El catalán ya no es cosa de todos

El último mito del independentismo es que una lengua que hablan casi diez millones de personas y que entiende más del 90% de la población se encuentra en peligro de extinción. Nunca ha habido tantos catalanohablantes como ahora, ni tantas publicaciones, ni tantas radios. Pocas son las lenguas minoritarias que disponen incluso de televisiones desde las que difundirse. Aún así, no dejan de ser preocupantes los datos que dicen que muchas de estas personas que lo hablan y lo entienden, cerca de 500.000 según las estadísticas, lo hayan abandonado.

Cada uno debe saber cuáles son sus motivaciones para aparcar una lengua que conoce, pero seguramente han contribuido de forma poderosa los esfuerzos que se han hecho desde ciertos sectores del independentismo por romper con uno de los axiomas de nuestra convivencia: que el catalán era cosa de todos. Estas 500.000 personas que han dejado de utilizarlo son el síntoma preocupante de una sociedad dividida. Gente que siente que vive en un país en el que muchos convierten en posicionamiento ideológico incluso la decisión de comprar en un supermercado o en otro.

Las lenguas son instrumentos magníficos y maravillosos que sirven para construir puentes, para comunicarse, para quererse, para dialogar, para discrepar… Una herramienta que languidece cuando las quieren convertir en un muro identitario, cuando sirven para separar y no para unir.

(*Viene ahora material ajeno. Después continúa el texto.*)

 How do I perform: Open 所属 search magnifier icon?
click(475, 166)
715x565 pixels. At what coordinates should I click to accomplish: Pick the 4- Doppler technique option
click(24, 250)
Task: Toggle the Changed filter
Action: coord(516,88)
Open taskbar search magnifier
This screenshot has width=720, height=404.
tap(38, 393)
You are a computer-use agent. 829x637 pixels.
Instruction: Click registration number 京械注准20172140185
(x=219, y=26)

El verdadero peligro para una lengua con más hablantes que idiomas como el danés, el finlandés o el noruego es el integrismo lingüístico de grupos como Koiné, y las acciones de todos aquellos que han creído que es una buena idea impulsar boicots contra restaurantes que no tienen la carta en catalán o emprender campañas de acoso contra trabajadores, a menudo recién llegados a Cataluña, que todavía no lo hablan. Cuesta imaginarlos corriendo hacia una escuela de idiomas para aprender la lengua de varios energúmenos que han intentado dejarlos sin trabajo.

Tampoco parece una gran idea calificar con palabras como “inadaptadas” a aquellas personas del área metropolitana de Barcelona, ​​donde se concentra el grueso de la población de Cataluña, que utilizan el castellano con la familia y los amigos con los que siempre ha hablado esta lengua. Tildarlos de colonos seguramente no contribuirá a que se decidan a pasarse al catalán, por mucho que la inmensa mayoría lo hable y lo entienda.

Esas 500.000 personas que han dejado de utilizar el catalán seguramente se sienten asqueadas de un mundo donde ha dejado de existir el “todos” para dividirse entre el “nosotros” y el “ellos”. Se sienten frustradas porque sienten que conocer la lengua no es suficiente para ser reconocidos como iguales por quienes pretenden patrimonializarla y convertirla en una muralla. Para aquellos que tan diferentes quieren ser que no se “vacunan”, sino que se “vaccinan”, porque creen que es mejor inventarse una palabra que emplear otra absolutamente normativa porque se parece demasiado al castellano. Son los mismos que se empeñan en anquilosar la lengua olvidando que todos los idiomas evolucionan y cambian por la sencilla razón de que el mundo evoluciona y cambia.

Esas 500.000 personas que han dicho que si el catalán es “suyo” y no de todos, pues ya os lo podéis quedar, no son más que una de las muchas herencias perversas que el proceso independentista ha dejado en Cataluña. Su desafección respecto al idioma no es más que la muestra de una desafección hacia una parte de la sociedad en la que viven, porque sienten que los ahuyenta. Es el inquietante nacimiento de un territorio dividido en dos comunidades.

El catalán ha sido uno de los cementos que han unido Cataluña. Ahora este cemento se ha resquebrajado gracias al sectarismo idiomático que ha practicado el independentismo. Este es el mayor riesgo que vive hoy el catalán. Y también nuestra convivencia.

La lengua no se está muriendo, por mucho que algunos –precisamente aquellos que dicen amarla más que nadie– se empeñen en matarla a fuerza de convertirla en un instrumento de exclusión ideológica y la utilicen con finalidades espurias, cómo hacer de ella un motivo más de un agravio que necesitan como el aire para respirar, un elemento más de la eterna cantinela quejosa y pesada que necesitan para seguir dando algún sentido a sus vidas.

Que esto corroa como un cáncer nuestra coexistencia en Cataluña no parece importarles mucho.